Perintah 1 |
Kutip persis baris-baris dalam data di bawah, mulai dari baris yang memuat "You are a computer-use agent. This" sampai baris yang memuat "tap(17, 18)", kedua baris itu ikut disalin.
════════
Ilustrasi (Sumber : 2.bp.blogspot.com) |
Pengalaman pahit saat kali pertama tinggal di Yogyakarta
adalah saat saya dan seorang teman ditilang polisi. Sial bukan main rasanya,
Yogyakarta yang punya gelar “daerah istimewa” itu rasanya benar-benar istimewa,
terlampau istimewanya sehingga orang yang baru beberapa hari tinggal di
Yogyakarta langsung ditilang begitu saja. Sudahlah tapi, mungkin itulah
istimewanya Yogyakarta, setiap orang yang melanggar hukum langsung ditindak
secepatnya. Ah, yakin? Lha, apa saya benar-benar melanggar humum? Sebetulnya
teman sayalah yang melanggar hukum itu, namun sebagai warga negara yang baik,
saya dengan gagah berani pun harus mempertanggungjawabkan itu. Ah, bohong,
terpaksa barangkali.
Pada suatu malam, awal-awal kami tinggal di Yogayakrta,
Bambang Irawan, mahasiswa bau SMA yang berasal satu kampung halaman dengan saya
di Bangka yang sekarang kuliah di Universitas Teknologi Yogyakarta (UTY),
meminta saya menemaninya yang hendak bertandang ke asrama ISBA (Ikatan
Mahasiswa Bangka) Yogyakrta, sebelah timur laut Kraton Ngayogyakarta
Hadiningrat. Maka pergilah kami berdua menuju asrama itu, menggunakan motor
milik teman satu kampung halaman lain yang sudah bertahun-tahun tinggal disini.
Saat itu, dia masih berada di kampung halaman, sedang motornya kami pinjam
sebelum kiriman motor dari Bangka tiba. Saat itu, saya yang jadi “pilot”,
sedang Bambang bercengengesan ria di belakang.
Dari Pogung Lor, Sinduadi, Mlati, Sleman, kami menelusuri
Jalan Monjali, Jalan AM. Sangaji, Jalan Mangkubumi, berbelok kea rah timur
menuju Jalan Abu Bakar Ali, hingga akhirnya sampailah ke Jalan Mataram.
Perjalanan yang lancer-lancar saja. Ah, ternyata begitu mudahnya membelah keramaian
di Yogyakarta, saya membatin sepanjang jalan. Sombong bukan main rupanya.
Saat berada di Jalan Mayor Suryotomo, perempatan menuju Jalan
Brigjend. Katamso arah selatan, lampu merah tiba-tiba menyala. Ah, hal biasa,
namanya juga kota, pastilah lalu lintasnya harus diatur oleh rambu-rambu,
termasuk pula lampu lalu lintas yang hanya punya tiga warna itu. Sesungguhnya,
saya tak tahu menahu dimana letak asrama ISBA Yogyakarta, sekalipun saat kali
pertama kali datang ke Yogyakarta dulu saat baru mendaftar kuliah, lalu
mengikuti seleksi, saya pernah diajak sepupu kesana. Namanya juga baru kali
pertama, tentu saja saya sudah lupa. Maka, bertanyalah saya pada Bambang yang
dengan begitu yakin katanya tahu letak asrama itu.
════════
Perintah 2 |
Menurut cerita tentang pengalaman ditilang di Yogyakarta di atas, mengapa penulis bertanya kepada Bambang tentang letak asrama ISBA?

Data yang disediakan |
════════
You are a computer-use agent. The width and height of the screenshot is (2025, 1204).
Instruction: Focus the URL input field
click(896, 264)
════════
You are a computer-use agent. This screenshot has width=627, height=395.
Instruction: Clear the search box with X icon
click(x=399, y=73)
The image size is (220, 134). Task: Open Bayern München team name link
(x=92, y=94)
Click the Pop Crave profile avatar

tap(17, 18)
════════
Jawaban latihan 1 |
You are a computer-use agent. This screenshot has width=627, height=395.
Instruction: Clear the search box with X icon
click(x=399, y=73)
The image size is (220, 134). Task: Open Bayern München team name link
(x=92, y=94)
Click the Pop Crave profile avatar

tap(17, 18)

Jawaban latihan 2 |
Penulis tidak tahu letak asrama ISBA Yogyakarta. Ia memang pernah diajak sepupunya ke sana waktu pertama datang untuk mendaftar kuliah dan ikut seleksi, tetapi karena itu baru pertama kali, ia sudah lupa. Bambang sendiri mengaku yakin tahu letak asrama itu.